He wants to get out of this stupid war we’re in and rebuild America’s reputation as an awesome country. Right now everyone hates us. I hate the way the country’s going so much that I’m LEAVING in two months. If Ron Paul wins I might come back.

He wants to get rid of the federal reserve, which is actually a non-governmental institution. It’s privately run, which gives a small group of people tremendous power over our country. Without it we can eliminate inflation.

Anyway… if you want to learn more about him, people have described his positions much better than I ever could. Watch youtube.

Here’s the thing…

… He can actually win.

Vegas odds are incredibly accurate. They’ve never failed to predict a presidential election. Right now Guiliani is at a 33% chance to win. Ron Paul is at 12.5%.

But… a few months ago he was at .5%! Giuliani is just treading water.

People are finally getting sick of the insulting and ridiculous politics that are going on in the country. Everyone who hears about Ron Paul likes him. It’s impossible not to because he’s so refreshingly honest and SMART. You listen to what he says and it’s obvious that he GETS IT.

All he needs now is money to buy media so that people will hear about him.

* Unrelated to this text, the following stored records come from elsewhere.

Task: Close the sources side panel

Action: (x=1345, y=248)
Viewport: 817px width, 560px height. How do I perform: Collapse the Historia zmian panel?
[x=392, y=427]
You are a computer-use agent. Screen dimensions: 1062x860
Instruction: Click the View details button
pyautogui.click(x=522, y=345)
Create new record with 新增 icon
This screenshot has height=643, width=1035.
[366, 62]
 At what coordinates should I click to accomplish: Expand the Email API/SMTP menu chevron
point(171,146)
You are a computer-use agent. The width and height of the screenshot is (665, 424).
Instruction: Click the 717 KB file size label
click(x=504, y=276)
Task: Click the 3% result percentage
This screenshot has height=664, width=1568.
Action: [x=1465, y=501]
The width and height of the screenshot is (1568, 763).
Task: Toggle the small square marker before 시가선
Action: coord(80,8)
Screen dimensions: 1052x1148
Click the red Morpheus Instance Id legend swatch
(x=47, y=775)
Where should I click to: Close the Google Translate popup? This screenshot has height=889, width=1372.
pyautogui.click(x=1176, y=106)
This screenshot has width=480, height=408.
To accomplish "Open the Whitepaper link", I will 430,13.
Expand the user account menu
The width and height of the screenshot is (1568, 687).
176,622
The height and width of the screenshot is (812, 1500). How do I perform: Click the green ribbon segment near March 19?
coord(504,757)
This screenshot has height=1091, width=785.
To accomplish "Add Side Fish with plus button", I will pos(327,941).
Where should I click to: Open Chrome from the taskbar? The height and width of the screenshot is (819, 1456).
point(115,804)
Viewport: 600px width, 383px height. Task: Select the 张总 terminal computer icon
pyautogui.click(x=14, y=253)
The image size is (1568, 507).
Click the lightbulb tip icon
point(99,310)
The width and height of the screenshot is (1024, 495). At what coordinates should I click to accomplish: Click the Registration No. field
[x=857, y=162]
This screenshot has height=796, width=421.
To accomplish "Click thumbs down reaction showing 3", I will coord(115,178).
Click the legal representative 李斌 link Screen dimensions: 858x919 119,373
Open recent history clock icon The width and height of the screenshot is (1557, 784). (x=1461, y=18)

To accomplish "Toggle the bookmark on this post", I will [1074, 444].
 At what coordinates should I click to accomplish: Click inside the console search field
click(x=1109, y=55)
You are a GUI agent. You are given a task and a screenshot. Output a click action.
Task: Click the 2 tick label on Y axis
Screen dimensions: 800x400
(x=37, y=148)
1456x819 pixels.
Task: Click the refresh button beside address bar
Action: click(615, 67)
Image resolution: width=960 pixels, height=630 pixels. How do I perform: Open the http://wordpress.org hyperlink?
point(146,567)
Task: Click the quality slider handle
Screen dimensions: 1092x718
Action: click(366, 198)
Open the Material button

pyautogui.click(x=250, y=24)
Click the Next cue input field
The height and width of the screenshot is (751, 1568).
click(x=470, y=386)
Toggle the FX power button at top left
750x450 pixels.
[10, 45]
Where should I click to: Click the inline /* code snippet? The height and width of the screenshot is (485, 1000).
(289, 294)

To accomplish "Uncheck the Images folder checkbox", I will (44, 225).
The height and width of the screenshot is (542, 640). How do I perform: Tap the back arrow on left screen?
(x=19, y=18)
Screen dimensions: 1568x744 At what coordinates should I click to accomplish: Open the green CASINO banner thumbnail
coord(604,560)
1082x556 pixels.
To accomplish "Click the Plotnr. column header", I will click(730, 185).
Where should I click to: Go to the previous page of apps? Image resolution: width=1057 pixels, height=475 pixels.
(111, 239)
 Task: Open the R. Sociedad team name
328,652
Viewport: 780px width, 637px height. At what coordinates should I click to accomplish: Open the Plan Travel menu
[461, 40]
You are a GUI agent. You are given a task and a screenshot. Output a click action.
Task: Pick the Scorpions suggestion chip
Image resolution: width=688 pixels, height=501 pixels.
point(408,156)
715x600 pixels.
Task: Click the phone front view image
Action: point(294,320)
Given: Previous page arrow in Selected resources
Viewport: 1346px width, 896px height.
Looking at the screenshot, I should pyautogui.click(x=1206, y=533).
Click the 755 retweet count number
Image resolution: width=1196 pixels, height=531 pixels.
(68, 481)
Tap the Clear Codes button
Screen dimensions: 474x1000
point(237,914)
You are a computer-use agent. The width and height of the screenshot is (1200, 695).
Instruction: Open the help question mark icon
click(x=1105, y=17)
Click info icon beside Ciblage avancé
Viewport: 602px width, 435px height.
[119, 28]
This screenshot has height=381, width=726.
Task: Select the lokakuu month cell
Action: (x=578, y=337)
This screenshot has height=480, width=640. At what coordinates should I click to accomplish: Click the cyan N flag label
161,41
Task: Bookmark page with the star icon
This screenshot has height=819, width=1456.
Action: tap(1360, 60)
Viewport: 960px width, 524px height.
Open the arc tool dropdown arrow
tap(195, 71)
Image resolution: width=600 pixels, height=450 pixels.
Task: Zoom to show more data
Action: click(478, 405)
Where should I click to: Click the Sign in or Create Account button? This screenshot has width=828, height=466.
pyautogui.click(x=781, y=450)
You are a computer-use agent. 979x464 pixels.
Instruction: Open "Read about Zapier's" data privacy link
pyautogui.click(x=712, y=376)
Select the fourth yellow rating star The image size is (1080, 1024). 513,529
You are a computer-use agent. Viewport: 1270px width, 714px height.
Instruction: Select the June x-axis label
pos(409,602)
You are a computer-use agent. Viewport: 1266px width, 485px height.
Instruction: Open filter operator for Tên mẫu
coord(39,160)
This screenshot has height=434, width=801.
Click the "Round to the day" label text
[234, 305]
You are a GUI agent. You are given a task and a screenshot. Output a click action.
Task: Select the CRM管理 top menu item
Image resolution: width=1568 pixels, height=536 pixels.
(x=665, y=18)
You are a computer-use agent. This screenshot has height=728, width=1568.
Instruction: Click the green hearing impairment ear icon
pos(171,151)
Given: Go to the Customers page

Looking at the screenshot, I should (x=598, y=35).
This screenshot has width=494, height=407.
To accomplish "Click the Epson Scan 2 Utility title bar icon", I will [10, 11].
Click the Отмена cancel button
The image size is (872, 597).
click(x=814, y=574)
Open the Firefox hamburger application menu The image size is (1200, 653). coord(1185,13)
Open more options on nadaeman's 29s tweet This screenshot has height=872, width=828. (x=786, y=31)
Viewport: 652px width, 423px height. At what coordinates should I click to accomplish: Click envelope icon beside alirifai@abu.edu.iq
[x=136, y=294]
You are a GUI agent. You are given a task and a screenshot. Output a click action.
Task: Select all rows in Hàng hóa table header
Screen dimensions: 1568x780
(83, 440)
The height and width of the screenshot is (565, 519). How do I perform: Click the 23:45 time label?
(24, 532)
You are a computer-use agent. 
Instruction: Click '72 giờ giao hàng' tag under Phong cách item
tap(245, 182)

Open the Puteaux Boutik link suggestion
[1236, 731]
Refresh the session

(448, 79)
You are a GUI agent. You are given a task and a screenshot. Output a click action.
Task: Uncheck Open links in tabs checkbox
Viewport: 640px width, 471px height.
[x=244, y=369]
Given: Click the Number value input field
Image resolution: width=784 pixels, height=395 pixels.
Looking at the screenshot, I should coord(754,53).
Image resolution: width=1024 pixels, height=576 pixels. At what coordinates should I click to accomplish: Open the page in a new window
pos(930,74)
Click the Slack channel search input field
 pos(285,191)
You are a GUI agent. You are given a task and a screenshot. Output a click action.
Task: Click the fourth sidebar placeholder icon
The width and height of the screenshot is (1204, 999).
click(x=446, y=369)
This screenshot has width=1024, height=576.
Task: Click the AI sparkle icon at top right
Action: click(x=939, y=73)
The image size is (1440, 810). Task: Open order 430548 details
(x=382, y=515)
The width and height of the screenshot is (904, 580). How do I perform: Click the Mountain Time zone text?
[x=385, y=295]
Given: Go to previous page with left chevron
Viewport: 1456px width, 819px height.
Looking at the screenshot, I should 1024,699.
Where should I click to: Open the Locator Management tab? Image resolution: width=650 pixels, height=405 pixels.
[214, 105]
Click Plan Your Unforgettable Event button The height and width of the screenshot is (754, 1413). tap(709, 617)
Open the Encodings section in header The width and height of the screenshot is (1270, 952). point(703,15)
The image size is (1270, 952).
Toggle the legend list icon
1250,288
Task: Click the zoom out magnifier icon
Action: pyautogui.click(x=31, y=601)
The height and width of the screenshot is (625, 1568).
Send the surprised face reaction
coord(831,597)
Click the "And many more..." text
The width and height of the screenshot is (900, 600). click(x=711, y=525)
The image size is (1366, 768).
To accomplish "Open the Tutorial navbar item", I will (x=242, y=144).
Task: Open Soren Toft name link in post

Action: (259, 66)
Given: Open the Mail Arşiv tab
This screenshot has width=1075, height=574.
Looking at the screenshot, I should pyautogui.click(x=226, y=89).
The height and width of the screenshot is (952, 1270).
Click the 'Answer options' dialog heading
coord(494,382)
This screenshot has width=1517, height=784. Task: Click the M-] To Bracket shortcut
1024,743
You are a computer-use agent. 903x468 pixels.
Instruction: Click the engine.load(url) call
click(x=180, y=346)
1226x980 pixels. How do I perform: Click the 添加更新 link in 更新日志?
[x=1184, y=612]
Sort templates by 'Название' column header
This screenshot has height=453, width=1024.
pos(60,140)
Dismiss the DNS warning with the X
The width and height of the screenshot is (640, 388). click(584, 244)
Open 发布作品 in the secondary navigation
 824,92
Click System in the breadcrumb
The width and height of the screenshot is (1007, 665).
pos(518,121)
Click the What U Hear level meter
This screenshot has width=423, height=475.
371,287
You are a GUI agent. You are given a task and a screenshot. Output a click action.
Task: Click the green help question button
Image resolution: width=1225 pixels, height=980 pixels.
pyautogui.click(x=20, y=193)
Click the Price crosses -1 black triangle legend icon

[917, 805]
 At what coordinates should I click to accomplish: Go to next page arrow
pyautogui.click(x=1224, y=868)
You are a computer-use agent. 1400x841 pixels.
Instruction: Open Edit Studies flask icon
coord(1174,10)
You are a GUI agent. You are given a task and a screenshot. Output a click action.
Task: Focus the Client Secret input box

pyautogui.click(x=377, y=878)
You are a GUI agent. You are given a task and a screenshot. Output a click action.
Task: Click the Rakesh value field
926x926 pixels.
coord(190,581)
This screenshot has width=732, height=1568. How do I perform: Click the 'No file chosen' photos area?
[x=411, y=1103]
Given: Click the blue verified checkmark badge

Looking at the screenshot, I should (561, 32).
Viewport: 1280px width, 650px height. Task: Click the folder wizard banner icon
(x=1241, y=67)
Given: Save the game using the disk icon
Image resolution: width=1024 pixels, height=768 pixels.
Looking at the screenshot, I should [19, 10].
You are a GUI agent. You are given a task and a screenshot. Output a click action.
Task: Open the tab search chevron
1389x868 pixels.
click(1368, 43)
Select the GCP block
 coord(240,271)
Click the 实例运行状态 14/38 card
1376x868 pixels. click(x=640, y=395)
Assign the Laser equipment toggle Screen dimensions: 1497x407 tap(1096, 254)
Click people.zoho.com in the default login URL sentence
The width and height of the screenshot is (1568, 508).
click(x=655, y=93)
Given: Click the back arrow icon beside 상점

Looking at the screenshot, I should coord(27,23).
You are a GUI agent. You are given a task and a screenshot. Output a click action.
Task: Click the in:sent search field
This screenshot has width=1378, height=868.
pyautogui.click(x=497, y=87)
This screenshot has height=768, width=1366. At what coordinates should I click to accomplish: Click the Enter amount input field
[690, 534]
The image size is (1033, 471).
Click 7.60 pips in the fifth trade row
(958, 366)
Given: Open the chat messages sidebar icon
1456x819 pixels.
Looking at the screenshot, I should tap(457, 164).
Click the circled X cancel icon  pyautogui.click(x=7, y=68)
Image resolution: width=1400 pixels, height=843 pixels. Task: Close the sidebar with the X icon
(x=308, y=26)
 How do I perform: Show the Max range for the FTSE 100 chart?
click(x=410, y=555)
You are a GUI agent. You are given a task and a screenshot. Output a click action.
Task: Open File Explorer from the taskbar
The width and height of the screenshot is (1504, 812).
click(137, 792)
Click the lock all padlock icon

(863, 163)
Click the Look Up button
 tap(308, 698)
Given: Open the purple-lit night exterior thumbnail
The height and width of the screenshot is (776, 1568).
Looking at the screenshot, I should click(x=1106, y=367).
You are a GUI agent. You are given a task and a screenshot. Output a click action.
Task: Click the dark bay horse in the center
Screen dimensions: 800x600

Only 30% of Republicans even know who he is.

Next year you’re going to pay a ton of money in taxes… unless Ron Paul wins. If he wins you’ll be done with taxes, so think of your donation as a hedge against taxes.

Today (November 5th) many people have agreed to donate money. He’s already raised half a million and it’s only 4am. The more he raises TODAY the more free press he will get. No other candidate can get support from the people like this. DO IT.